Wednesday, December 2, 2009

Can Omega-3's Help with Depression?

Depression is a silent disease that according to the World Health Organization, affects about 121 million people world wide.  In fact, in the United States, a person has a 23.2% chance of suffering a major depressive episode by the age of 75!  There is a major rift between people with depression and those without, and the non-specific symptoms ranging from insomnia and anxiety to listlessness and social withdrawal, leaves those not afflicted with depression wondering why their friends, family, and colleagues can’t simply “get over it”.  Currently, research has shown that the most effective treatments for depression is a combination of cognitive-behavioral therapy and anti-depressant medications, but what if we could do more to support recovery?
            The causes of depression are not well understood but patient suffering from depressive episodes demonstrate dysregulation of the hypothalamic-pituitary-adrenal axis and a heightened inflammatory state.  Now, the one thing we know about inflammation is that food can help!  No really, if you make a few simple changes to your diet, you can lower the oxidative stress in your body and help lower your risk of developing heart disease, diabetes and other associated autoimmune disorders.  And, it WILL help your mood!

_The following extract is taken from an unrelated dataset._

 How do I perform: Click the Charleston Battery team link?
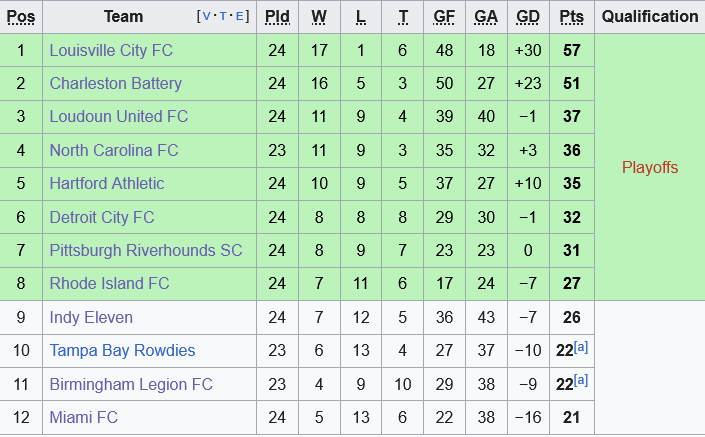coord(116,83)
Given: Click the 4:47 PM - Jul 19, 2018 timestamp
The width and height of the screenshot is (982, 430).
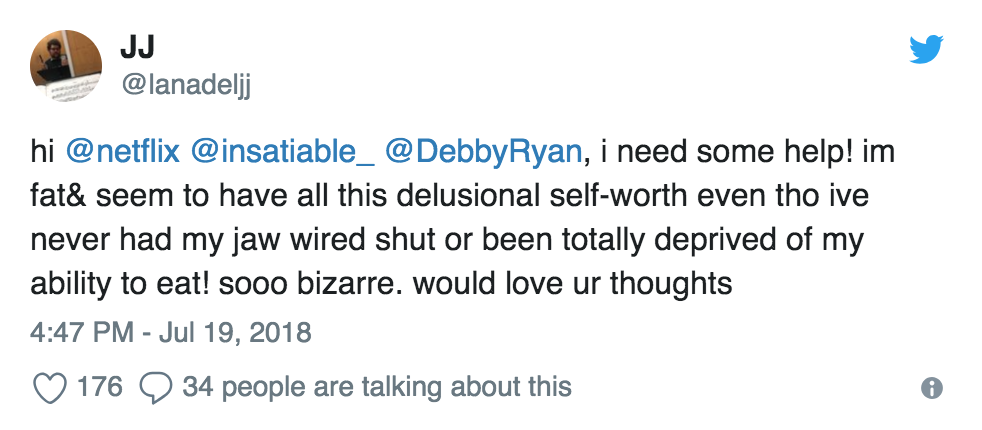Looking at the screenshot, I should (172, 331).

            Now, the praises of omega-3 fatty acids can never be sung loud enough, and this is particularly true when thinking about depression and inflammation.  When it comes to depression, unfortunately flax and walnuts aren’t going to cut it so you need to eat fish or take fish oil to get the proper doses.  Fatty fish such as salmon, herring, mackerel, anchovies and sardines are your heavy hitters and it’s recommended that you consume two servings of fatty fish per week to sustain general health.  But, is this enough to help with depression?  Three ounces of cooked salmon will contain about 1 gram of omega-3’s and will meet your daily recommended amount.  However, the current recommendations to combat depression, in conjunction with other therapies, is 1-2 grams of omega-3’s per day!  Now, fish oil contains both the omega-3’s EPA (eicosapentaenoic acid and DHA (docosahexanoic acid) but current research indicates that EPA is the most effective in treating depression. 

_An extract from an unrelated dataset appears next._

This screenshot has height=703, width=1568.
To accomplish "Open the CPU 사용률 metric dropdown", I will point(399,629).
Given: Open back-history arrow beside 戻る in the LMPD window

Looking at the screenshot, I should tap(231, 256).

            So, what’s the bottom line here? If you would like to use omega-3 fatty acids in combination with your other therapies such as anti-depressants and counseling, the recommendation is to take 1-2 grams of EPA per day.  The supplement can also contain DHA and it will certainly not hurt you in the least but it’s really the EPA we are looking for to help ameliorate your depression.  And of course, just because you are taking a supplement doesn’t mean you should stop eating fish because those fatty fish contain other healthy nutrients besides just the omega-3’s! 
            Give it a try and tell me what you think.  What other dietary changes have helped you on your road to recovery from depression?

Depression: Advancing the Treatment Paradigm, A Functional Medicine Monograph. R. Hedaya and S. Quinn.  The Institute for Functional Medicine: 2008.